O encontro é organizado anualmente desde 2003, ano da criação do Fórum para a Cooperação Económica e Comercial entre a China e os Países de Língua Portuguesa, o Fórum Macau. E pela segunda vez teve como sede a capital moçambicana.

Diversos representantes das agências de comércio externo dos países-membros do Fórum destacaram a importância de Macau como espaço de promoção de negócios entre as empresas da China e as das nações lusófonas.

“O Fórum permite uma grande visibilidade das empresas junto de um dos maiores países do mundo, que é a China, e tudo no enquadramento da Língua Portuguesa, que Macau possibilita”, disse Pedro Ortigão Correia, vice-presidente da Agência para o Investimento e Comércio Externo de Portugal (AICEP).

–– As cifras do comércio China-Lusofonia estão a aumentar ––
O secretário-geral do Fórum Macau, Chang Hexi, apresentou um balanço das relações económicas de Pequim com a Lusofonia. No primeiro semestre de 2014, as trocas comerciais foram superiores a 64 mil milhões de dólares (ou 48,4 mil milhões de euros), depois de terem ultrapassado 131 mil milhões de dólares (ou 100 mil milhões de euros), em 2013.

Chang Hexi estimou que as cifras possam aumentar, em virtude dos acordos assinados pelos governos dos países-membros do Fórum durante a 4.ª Reunião Ministerial da plataforma, decorrida em Macau, em novembro de 2013.

Em sua intervenção no encontro empresarial, o presidente do IPIM, Jackson Chang, disse que o evento juntou nas edições anteriores mais de 3 mil empresários, tendo sido promovidas cerca de 2.600 bolsas de contactos nas áreas de infraestruturas, serviços financeiros e imobiliários, produtos alimentares e agrícolas, energia, turismo e comércio.

“Este encontro empresarial serve exatamente para procurarmos um maior equilíbrio nas relações económicas entre a China e os países de Língua Portuguesa, que é um trabalho contínuo que temos de fazer e que visa melhorar as relações bilaterais de comércio dos países de Língua Portuguesa com a China”, explicou.

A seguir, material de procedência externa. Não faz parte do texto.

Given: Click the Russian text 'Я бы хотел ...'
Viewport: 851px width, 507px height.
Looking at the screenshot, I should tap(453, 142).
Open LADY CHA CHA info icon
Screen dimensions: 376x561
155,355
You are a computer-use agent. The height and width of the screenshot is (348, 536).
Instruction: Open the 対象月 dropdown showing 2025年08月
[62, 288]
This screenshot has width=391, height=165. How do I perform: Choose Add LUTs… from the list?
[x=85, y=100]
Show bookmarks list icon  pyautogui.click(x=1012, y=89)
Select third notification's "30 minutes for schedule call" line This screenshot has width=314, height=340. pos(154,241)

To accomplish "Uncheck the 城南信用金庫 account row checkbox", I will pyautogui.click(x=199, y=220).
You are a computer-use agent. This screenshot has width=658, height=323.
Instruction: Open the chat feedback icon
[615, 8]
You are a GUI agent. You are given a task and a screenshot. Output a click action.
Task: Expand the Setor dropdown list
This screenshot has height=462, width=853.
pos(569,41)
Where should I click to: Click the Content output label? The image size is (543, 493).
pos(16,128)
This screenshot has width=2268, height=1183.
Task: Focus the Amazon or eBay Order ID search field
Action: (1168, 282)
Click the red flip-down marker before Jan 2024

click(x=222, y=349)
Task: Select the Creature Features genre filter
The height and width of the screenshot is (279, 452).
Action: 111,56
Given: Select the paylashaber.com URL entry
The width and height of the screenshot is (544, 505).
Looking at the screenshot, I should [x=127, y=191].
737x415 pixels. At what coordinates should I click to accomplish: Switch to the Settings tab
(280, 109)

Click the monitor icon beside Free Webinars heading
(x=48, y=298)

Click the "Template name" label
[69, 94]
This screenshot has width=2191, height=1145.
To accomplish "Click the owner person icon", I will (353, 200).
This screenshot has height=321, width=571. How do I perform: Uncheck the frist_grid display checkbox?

Posteriormente, Jackson Chang falou em declarações à imprensa: “Em outubro, vamos realizar um encontro, no qual pretendemos atrair exportadores dos países de Língua Portuguesa, sobretudo da área alimentar. Através desta plataforma, os empresários vão poder expandir os seus negócios e procurar oportunidades no mercado da China.”

–– Empresa de Macau investe na construção em Moçambique ––
A empresa de Macau Charlestrong Engenharia, Tecnologia e Consultoria vai construir 50 mil habitações sociais nas províncias de Cabo Delgado, Nampula, Tete e Maputo, no âmbito de um memorando de entendimento assinado com o Fundo de Fomento de Habitação de Moçambique (FFH).

O projeto oficializado durante o 10° Encontro de Empresários em Maputo está orçamentado em 5,5 mil milhões de dólares (ou 4,16 mil milhões de euros).

Um outro memorando de entendimento foi também assinado pela empresa de Macau e pelo FFH, para o desenvolvimento da segunda fase da Vila Olímpica, erguida para a 10.ª edição dos Jogos Africanos – que Moçambique acolheu em 2011 – no bairro do Zimpeto, nos arredores de Maputo.

O projeto que abrange a construção de 240 apartamentos está avaliado em 30 milhões de dólares (ou 22,7 milhões de euros) e vai aumentar para cerca de 1.100 casas o parque habitacional da Vila Olímpica, cuja primeira fase foi construída por um consórcio liderado pela portuguesa Mota-Engil.

Ainda durante o 10º Encontro de Empresários dos países do Fórum Macau, foi ainda assinada uma carta de intenção para a realização de investimentos na indústria de caju moçambicana.

–– Próximo encontro empresarial será na Guiné-Bissau ––
O encontro de empresários da China e dos países lusófonos em Maputo teve como lema Fortalecendo a Cooperação Económica e Empresarial.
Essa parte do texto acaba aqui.